Here, we are going to examining the evolution of bankruptcies in
different region in Belgium between 2005 and 2023. The [original
data](https://statbel.fgov.be/fr/open-data/evolution-mensuelle-des-faillites-par-nace)
are available on the Belgian office for statistics, statbel, webpage.

Two files are needed:

-  The fill dataset, `TF_BANKRUPTCIES.zip`, contains over 175000
   records and is relatively large. Instead, you can use
   `TF_BANKRUPTCIES_subset.txt` that contains just over 10000 records,
   and made available through the `rWSBIM1207` package (see below).

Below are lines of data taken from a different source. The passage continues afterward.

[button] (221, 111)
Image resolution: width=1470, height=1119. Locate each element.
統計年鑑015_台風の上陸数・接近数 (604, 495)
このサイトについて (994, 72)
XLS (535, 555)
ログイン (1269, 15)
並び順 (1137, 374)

- The `Method_BANKRUPTCIES.xlsx` file describes the variables in the
   bankruptcies dataset. It can be either downloaded from the [statbel
   page](https://statbel.fgov.be/fr/open-data/evolution-mensuelle-des-faillites-par-nace),
   or read from the `rWSBIM1207` package (see below). Note that you
   are not asked to load the xlsx file in R (although you can with
   `readxl::read_xlsx()`); feel free to open it with your favourite
   spreadsheet programme.

You will see that there are some minor discrepancies between the
metadata file and the data variables, such as the `CD_WEEK` variable,
that is documented in the metadata file, but absent from the actual
data. The other, non-documented, time-related variables are
self-explanatory.

The (compressed) `TF_BANKRUPTCIES_subset.txt` and
`Method_BANKRUPTCIES.xlsx` are available in the `rWSBIM1207` package
(version >= 0.1.19). Their paths is available with the
`faillites_be()` function.

You are asked to:

- Visualise the number of bankruptcies over time in the different
  regions. Make sure to remove observations that don't have any
  region. Note that the dates are recorded in a different format as
  what we have seen so far, but the usual conversion functions still
  apply.

- The improve the readability of these busy plots, computer the number
  of bankruptcies per year and repeat the above visualisation.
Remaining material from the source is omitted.